Das Ideal im Hinblick auf das Unterrichten an sich ist laut Rudolf Steiner, dass der Lehrer ganz selbstlos dem Weltengeiste dient und offenbart, was ihm der Geist eingibt. Das ist der Traum, den wir alle teilen, wenn wir uns ernsthaft darüber austauschen. Als wir das lasen, war uns klar, dass das nur über die kultischen Handlungen geht. Nur in den Handlungen ist der Lehrer kraft seiner Vorbereitung ganz und gar gestimmt, das wahre Höhere Selbst – soweit es irgend geht – mitsprechen und durchleuchten zu lassen. Das hängt mit den ganz besonderen Bedingungen der rituellen kultischen Handlungen zusammen, weil sich der Lehrer in der Vorbereitung ganz und gar darauf besinnt: „Ich will hier Diener des Wortes und des Geistes sein, ich will Helfer sein. Ich möchte mich möglichst auslöschen mit meinem niederen Ich, sodass das Höhere durch mich sprechen kann.“

Geisterkenntnis durchleuchten lassen

Insofern hat der Ich-Sinn eine echte Chance, den Kraftanschluss des Lehrers, den der Schüler aus dem Alltag kennt, zu erleben: Plötzlich erscheint der Lehrer ihm wie ein anderer, egal, ob am Sonntag oder in der freiwilligen Religionsstunde. Einer der Gründe, warum ich als Kind und Jugendliche sonntags immer so gerne in die Handlungen ging, war, dass da die Lehrer so freundlich waren. Ich war als Lehrerkind nicht immer so nett, denn ich hatte manchmal Stress mit dieser Rolle und provozierte oft (unnötigerweise), um nicht zu brav zu erscheinen. Ich hatte es also mit dem einen oder anderen Lehrer schwer. Doch am Sonntag begrüßten unsere Lehrer uns so freundlich, als wären wir immer lieb und nett gewesen.

Ich fand diese Harmonie, diese Freundlichkeit, das Besondere zwischen der Herzlichkeit, Freudigkeit und Freundlichkeit beim Begrüßen und Verabschieden und dem Ernst am Altar, so schön.

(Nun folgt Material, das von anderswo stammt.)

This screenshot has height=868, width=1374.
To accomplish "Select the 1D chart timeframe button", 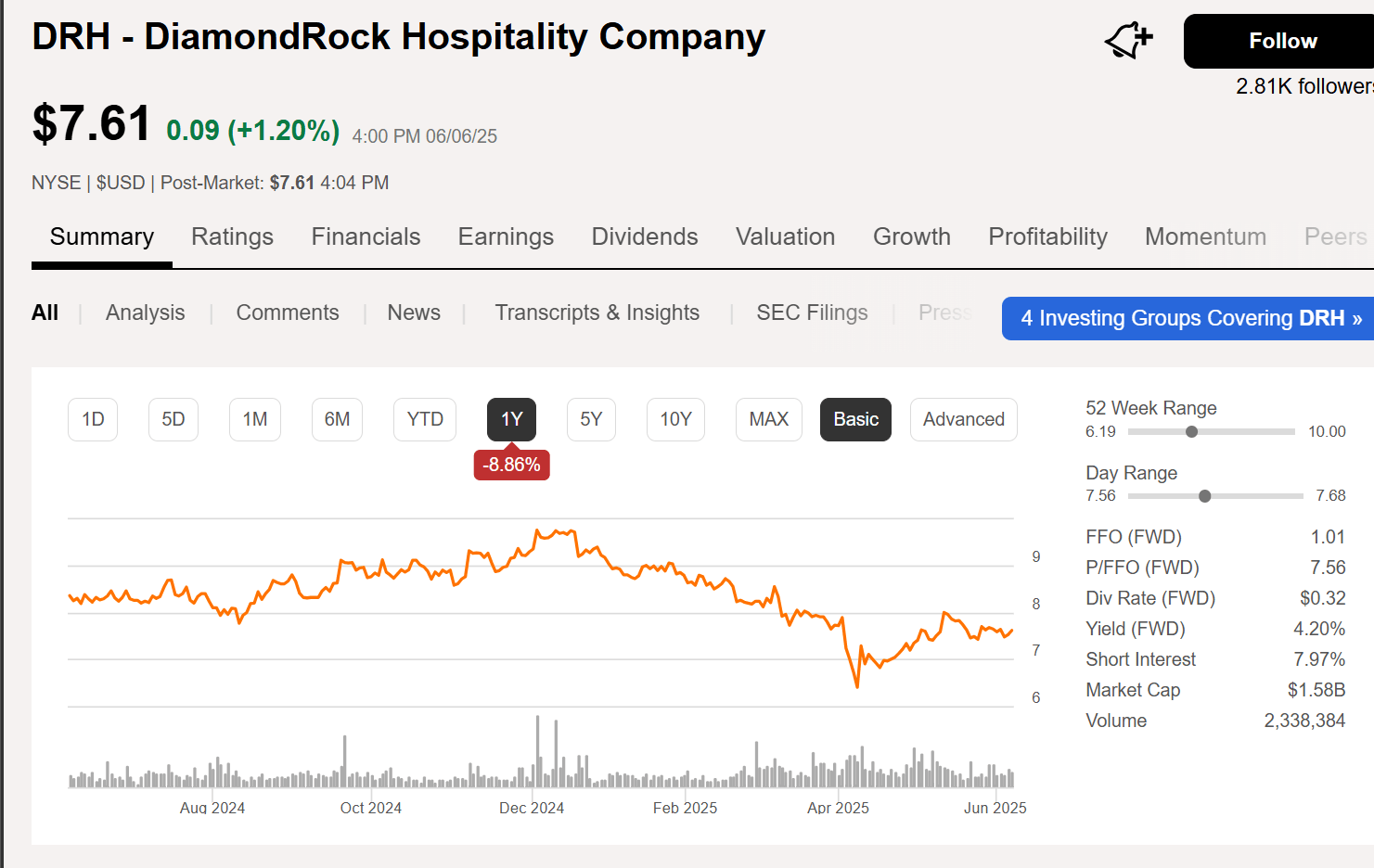I will (x=92, y=419).
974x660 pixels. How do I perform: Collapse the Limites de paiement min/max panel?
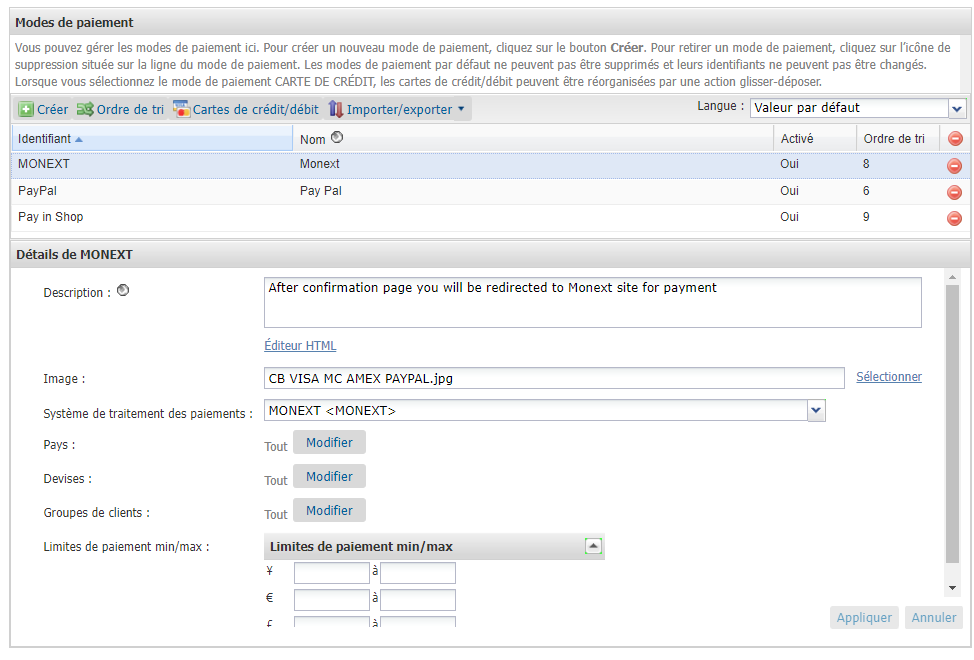pyautogui.click(x=593, y=546)
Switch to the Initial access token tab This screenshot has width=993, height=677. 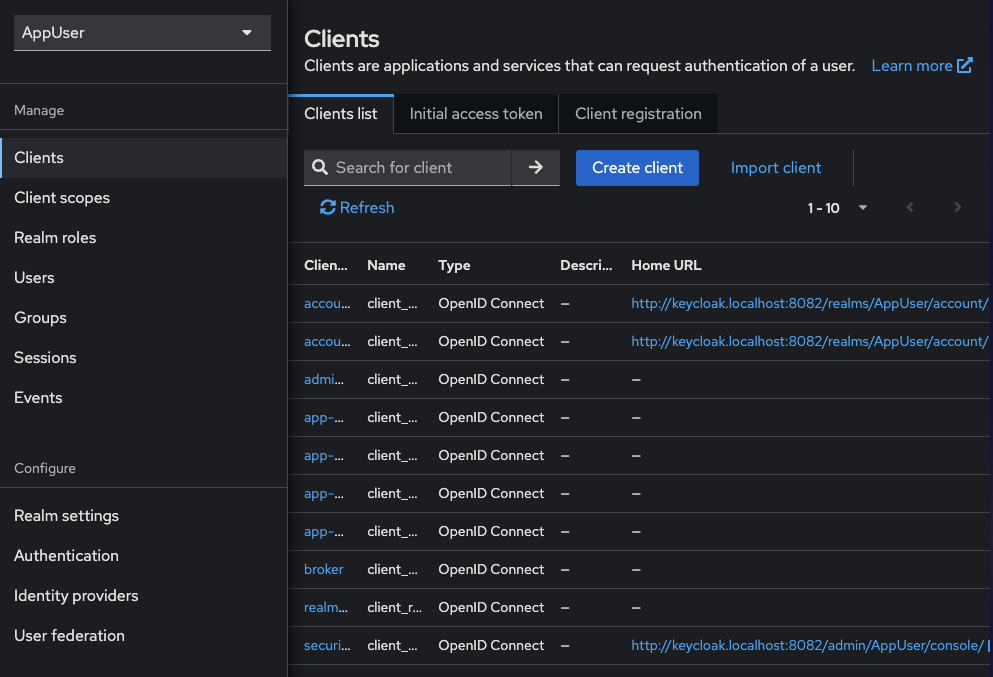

Man merkte, die Person mit ihren Vorlieben und Stimmungen war vollkommen unwichtig geworden, weil der Ernst der Geisterkenntnis durchleuchtete.

Wir Schulärzte interessierten uns zunehmend für die kultischen Handlungen, weil uns war klar, dass der Ich-Sinn der Schüler durch das Bemühen der Lehrer, Anschluss an das Höhere Ich, das Christus-Ich, zu finden, genährt wird. Dieses Bemühen, diese Suche, stellt die Kinder aller Altersstufen vollkommen zufrieden.

Vgl. Vortrag „Die salutogenetische Wirkung von Kinderhandlung, Jugendfeier und Opferfeier“, für Religionslehrer 2012


[1] Rudolf Steiner, Allgemeine Menschenkunde, GA 293.